— What the task requires —
In the data below, the copy begins at the line containing "Instruction: Click the 13 ago date label" and runs through the last line; repeat those lines exactly, minus the pictures.

— Input material —
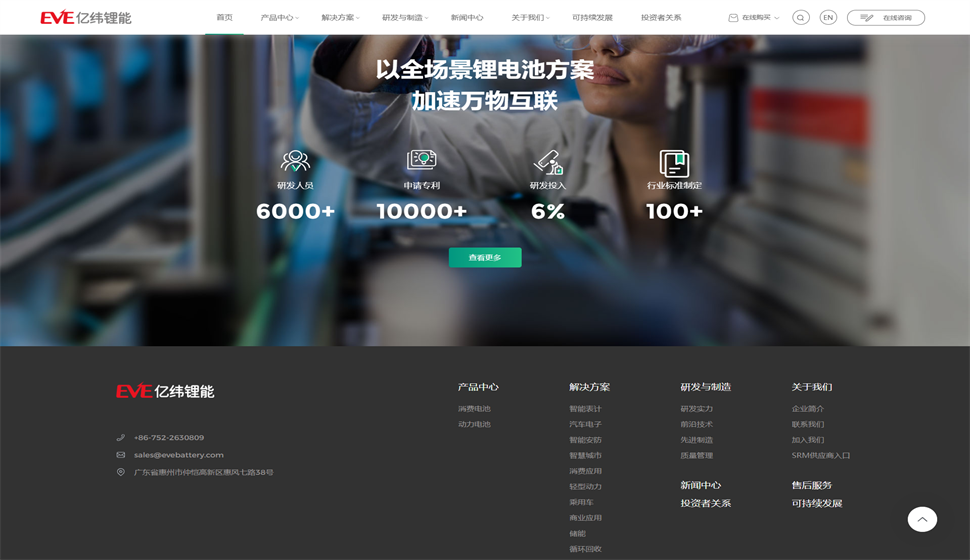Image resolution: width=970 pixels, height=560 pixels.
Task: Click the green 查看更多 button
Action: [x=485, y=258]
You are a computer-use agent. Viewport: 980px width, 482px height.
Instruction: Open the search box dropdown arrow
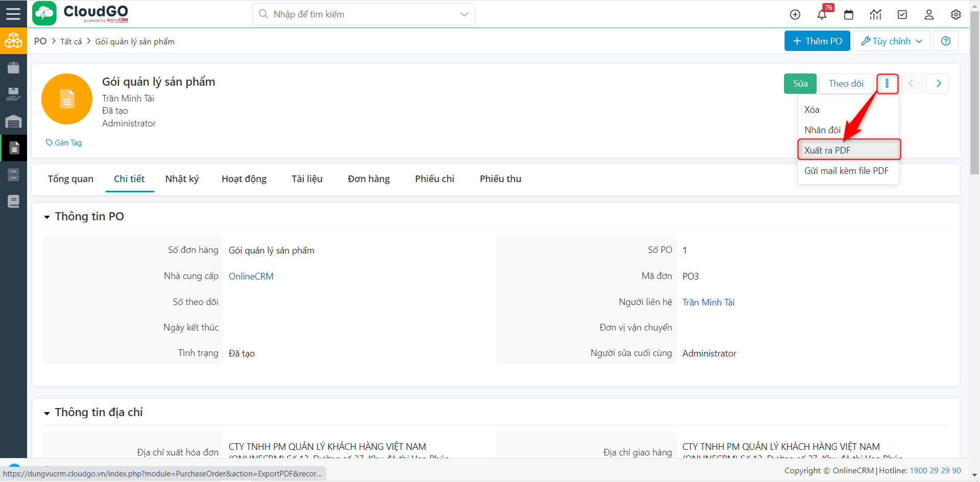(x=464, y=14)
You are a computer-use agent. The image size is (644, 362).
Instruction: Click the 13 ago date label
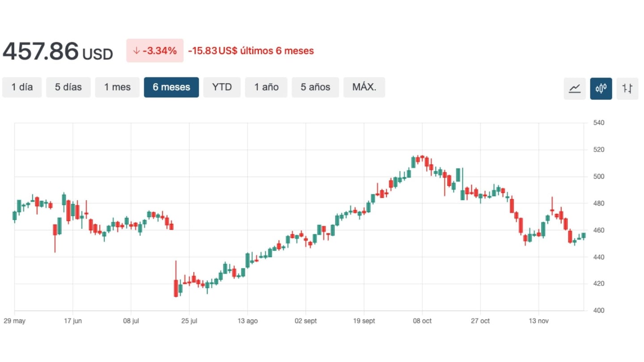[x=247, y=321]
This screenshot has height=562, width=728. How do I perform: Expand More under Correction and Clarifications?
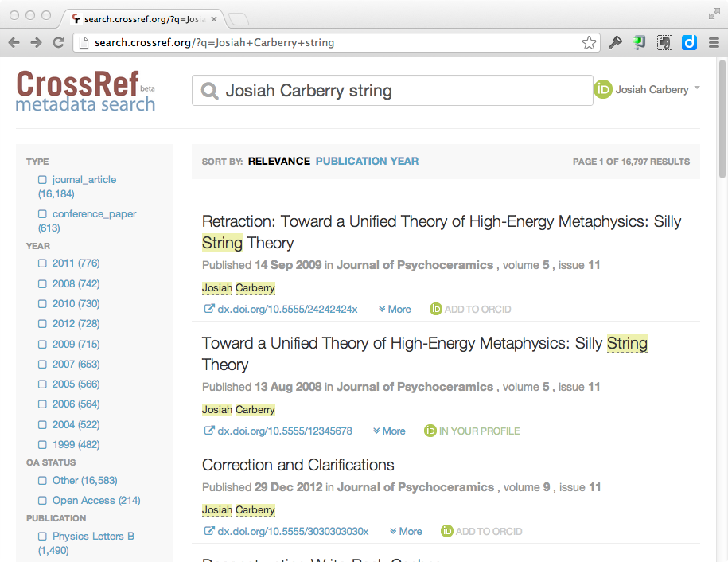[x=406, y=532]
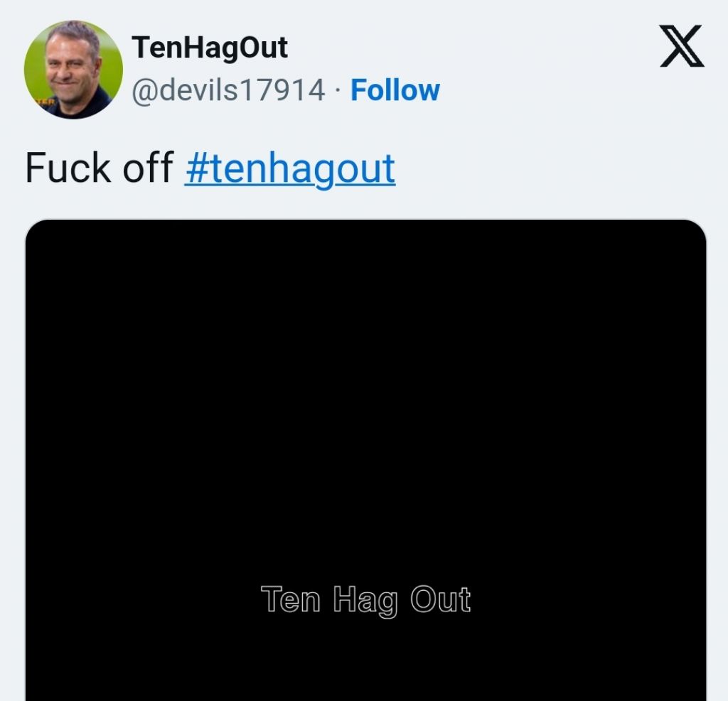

— Written response —
Instruction: Click the 13 ago date label
[x=247, y=321]
This screenshot has height=562, width=728. How do I perform: Expand More under Correction and Clarifications?
[x=406, y=532]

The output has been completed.